Timeline for Banking Industry
by Tremel Davis
1791 Bank of the US
The First Bank of the United States was needed because the government had a debt from the Revolutionary War, and each state had a different form of currency.
The First Bank's Charter was drafted in 1791 by Congress & signed by Washington
1816 Second Bank of the US
The Second Bank of the U.S. was chartered in 1816 with the same responsibilities and powers as the First Bank.
In McCulloch v. Maryland (1819) the Supreme Court voted to uphold the Second Bank as constitutional.
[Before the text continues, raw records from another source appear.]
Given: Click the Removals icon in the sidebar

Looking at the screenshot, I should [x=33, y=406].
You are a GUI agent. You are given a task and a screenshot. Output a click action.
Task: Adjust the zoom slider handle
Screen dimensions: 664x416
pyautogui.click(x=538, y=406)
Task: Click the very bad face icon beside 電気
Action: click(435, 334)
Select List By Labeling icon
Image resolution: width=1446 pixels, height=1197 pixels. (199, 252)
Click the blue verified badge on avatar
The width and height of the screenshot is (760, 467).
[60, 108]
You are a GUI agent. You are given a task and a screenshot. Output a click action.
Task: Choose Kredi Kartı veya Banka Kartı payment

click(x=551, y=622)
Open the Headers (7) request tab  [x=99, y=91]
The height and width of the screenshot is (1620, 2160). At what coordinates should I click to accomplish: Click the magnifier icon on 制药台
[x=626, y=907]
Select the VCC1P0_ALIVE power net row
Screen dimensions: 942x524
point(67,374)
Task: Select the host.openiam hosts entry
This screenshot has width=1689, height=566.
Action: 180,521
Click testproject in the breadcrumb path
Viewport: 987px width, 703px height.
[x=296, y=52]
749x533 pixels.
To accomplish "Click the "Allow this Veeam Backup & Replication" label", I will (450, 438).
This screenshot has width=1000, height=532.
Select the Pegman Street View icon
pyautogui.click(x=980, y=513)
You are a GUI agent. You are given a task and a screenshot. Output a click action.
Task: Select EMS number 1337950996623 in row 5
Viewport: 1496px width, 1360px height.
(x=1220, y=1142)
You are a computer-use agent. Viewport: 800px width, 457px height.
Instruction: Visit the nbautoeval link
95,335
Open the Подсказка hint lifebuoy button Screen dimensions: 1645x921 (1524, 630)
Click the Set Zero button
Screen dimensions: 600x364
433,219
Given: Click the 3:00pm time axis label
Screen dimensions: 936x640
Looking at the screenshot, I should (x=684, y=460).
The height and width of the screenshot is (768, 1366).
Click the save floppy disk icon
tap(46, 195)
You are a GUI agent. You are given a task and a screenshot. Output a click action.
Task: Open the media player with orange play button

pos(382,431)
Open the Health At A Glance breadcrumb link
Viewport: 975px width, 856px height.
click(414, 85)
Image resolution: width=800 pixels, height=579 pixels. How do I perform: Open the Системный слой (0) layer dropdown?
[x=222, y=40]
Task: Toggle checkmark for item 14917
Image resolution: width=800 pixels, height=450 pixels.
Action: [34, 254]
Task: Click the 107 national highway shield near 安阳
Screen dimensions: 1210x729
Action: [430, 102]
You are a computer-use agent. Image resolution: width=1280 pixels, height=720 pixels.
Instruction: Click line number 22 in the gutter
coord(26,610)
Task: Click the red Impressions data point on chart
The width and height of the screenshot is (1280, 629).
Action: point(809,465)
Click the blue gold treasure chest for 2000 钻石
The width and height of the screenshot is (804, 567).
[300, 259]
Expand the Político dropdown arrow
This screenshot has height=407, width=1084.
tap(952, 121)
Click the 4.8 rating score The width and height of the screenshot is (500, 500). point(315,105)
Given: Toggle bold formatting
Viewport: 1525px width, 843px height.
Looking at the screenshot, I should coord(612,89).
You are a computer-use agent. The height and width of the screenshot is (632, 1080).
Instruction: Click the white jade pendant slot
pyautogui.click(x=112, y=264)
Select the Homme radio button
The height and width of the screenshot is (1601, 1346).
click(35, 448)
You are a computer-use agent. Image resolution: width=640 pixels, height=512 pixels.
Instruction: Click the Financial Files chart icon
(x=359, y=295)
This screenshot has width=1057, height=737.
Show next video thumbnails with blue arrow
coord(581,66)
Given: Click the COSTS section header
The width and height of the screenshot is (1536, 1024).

Civil War ( Printing Currency )
To pay for the war, the Confederate government issued a vast array of paper currencies, their is at least 70 different currencies.
1863 National Banking Act
They encouraged development of a national currency backed by bank holdings of U.S. Treasury securities and established the Office of the controller of the currency as part of the United States Department of the Treasury and authorized the Comptroller to examine and regulate nationally chartered banks.
1913 Federal Reserve Act
Known as the time as the Currency Bill, or the Owen-Glass Act. The bill called for a system of eight to twelve mostly autonomous regional Reserve Banks that would be owned by commercial banks and whose actions would be coordinated by a committee appointed by the President.
1930's Great Depression
Was the deepest and longest-lasting economic downturn in the history of the Western industrialized world. In the United States, the Great Depression began soon after the stock market crash of October 1929, which sent Wall Street into a panic and wiped out millions of investors.
Glass Sea gall Banking Act
Refers to four provisions of the U.S.Banking Act of 1933 that limited commercial bank securities activities and affiliations within commercial banks and securities firms.
1970's Regarding Banking
By 1975, as recession enveloped the American economy, the banks that marketed New York’s debt (and owned a great deal of it) became increasingly wary about the city, as did investors around the country.
1982 Regarding Banking
The crisis took place during the time of the Chilean military dictatorship following years of radical neoliberal reforms when but one non-neoliberal measure was enacted in 1979 by fixing the peso's exchange rate.
1999 Gramm-Leach-Bliley Act
It repealed part of the Glass Steagall Act of 1933, removing barriers in the market among banking companies, securities companies and insurance companies that prohibited any one institution from acting as any combination of an investments bank, a commercial bank, and an insurance company.